- [EXERCISE DETAILS]:
Below are records that must be duplicated exactly.

- [AVAILABLE DATA]:
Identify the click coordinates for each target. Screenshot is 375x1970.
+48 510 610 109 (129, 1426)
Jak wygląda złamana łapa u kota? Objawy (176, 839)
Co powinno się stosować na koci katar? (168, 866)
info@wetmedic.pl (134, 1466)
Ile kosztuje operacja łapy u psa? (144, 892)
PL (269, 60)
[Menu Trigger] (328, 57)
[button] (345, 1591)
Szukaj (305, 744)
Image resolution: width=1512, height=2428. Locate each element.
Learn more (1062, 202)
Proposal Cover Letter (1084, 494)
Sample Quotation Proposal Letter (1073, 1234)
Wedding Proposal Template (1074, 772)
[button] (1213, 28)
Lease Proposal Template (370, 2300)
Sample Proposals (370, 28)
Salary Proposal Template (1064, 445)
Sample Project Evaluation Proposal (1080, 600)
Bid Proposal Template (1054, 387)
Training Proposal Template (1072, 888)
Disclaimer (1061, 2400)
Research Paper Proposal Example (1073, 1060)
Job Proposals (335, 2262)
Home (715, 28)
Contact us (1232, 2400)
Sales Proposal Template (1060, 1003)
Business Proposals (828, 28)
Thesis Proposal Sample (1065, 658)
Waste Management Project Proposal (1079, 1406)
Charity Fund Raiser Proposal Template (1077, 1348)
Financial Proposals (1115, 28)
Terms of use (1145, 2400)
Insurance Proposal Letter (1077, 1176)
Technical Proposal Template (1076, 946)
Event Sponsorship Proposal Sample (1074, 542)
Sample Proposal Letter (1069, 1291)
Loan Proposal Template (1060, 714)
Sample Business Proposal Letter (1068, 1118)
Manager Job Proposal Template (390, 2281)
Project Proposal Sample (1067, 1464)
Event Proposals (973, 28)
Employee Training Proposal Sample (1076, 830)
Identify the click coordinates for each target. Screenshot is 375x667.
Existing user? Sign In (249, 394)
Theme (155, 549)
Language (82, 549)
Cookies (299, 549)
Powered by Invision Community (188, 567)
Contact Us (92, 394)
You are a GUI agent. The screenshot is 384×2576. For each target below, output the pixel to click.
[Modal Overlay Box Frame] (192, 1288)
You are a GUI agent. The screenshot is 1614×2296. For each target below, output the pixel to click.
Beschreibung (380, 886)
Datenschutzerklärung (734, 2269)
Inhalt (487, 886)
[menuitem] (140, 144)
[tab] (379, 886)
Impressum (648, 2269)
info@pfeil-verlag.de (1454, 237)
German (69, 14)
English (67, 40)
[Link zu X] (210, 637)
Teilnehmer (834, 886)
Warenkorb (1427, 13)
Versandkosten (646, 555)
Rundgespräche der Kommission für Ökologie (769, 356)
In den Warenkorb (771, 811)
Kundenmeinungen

- [SOLUTION BELOW]:
Identify the click coordinates for each target. Screenshot is 375x1970.
+48 510 610 109 (129, 1426)
Jak wygląda złamana łapa u kota? Objawy (176, 839)
Co powinno się stosować na koci katar? (168, 866)
info@wetmedic.pl (134, 1466)
Ile kosztuje operacja łapy u psa? (144, 892)
PL (269, 60)
[Menu Trigger] (328, 57)
[button] (345, 1591)
Szukaj (305, 744)
Image resolution: width=1512, height=2428. Locate each element.
Learn more (1062, 202)
Proposal Cover Letter (1084, 494)
Sample Quotation Proposal Letter (1073, 1234)
Wedding Proposal Template (1074, 772)
[button] (1213, 28)
Lease Proposal Template (370, 2300)
Sample Proposals (370, 28)
Salary Proposal Template (1064, 445)
Sample Project Evaluation Proposal (1080, 600)
Bid Proposal Template (1054, 387)
Training Proposal Template (1072, 888)
Disclaimer (1061, 2400)
Research Paper Proposal Example (1073, 1060)
Job Proposals (335, 2262)
Home (715, 28)
Contact us (1232, 2400)
Sales Proposal Template (1060, 1003)
Business Proposals (828, 28)
Thesis Proposal Sample (1065, 658)
Waste Management Project Proposal (1079, 1406)
Charity Fund Raiser Proposal Template (1077, 1348)
Financial Proposals (1115, 28)
Terms of use (1145, 2400)
Insurance Proposal Letter (1077, 1176)
Technical Proposal Template (1076, 946)
Event Sponsorship Proposal Sample (1074, 542)
Sample Proposal Letter (1069, 1291)
Loan Proposal Template (1060, 714)
Sample Business Proposal Letter (1068, 1118)
Manager Job Proposal Template (390, 2281)
Project Proposal Sample (1067, 1464)
Event Proposals (973, 28)
Employee Training Proposal Sample (1076, 830)
Identify the click coordinates for each target. Screenshot is 375x667.
Existing user? Sign In (249, 394)
Theme (155, 549)
Language (82, 549)
Cookies (299, 549)
Powered by Invision Community (188, 567)
Contact Us (92, 394)
You are a GUI agent. The screenshot is 384×2576. For each target below, output the pixel to click.
[Modal Overlay Box Frame] (192, 1288)
You are a GUI agent. The screenshot is 1614×2296. For each target below, output the pixel to click.
Beschreibung (380, 886)
Datenschutzerklärung (734, 2269)
Inhalt (487, 886)
[menuitem] (140, 144)
[tab] (379, 886)
Impressum (648, 2269)
info@pfeil-verlag.de (1454, 237)
German (69, 14)
English (67, 40)
[Link zu X] (210, 637)
Teilnehmer (834, 886)
Warenkorb (1427, 13)
Versandkosten (646, 555)
Rundgespräche der Kommission für Ökologie (769, 356)
In den Warenkorb (771, 811)
Kundenmeinungen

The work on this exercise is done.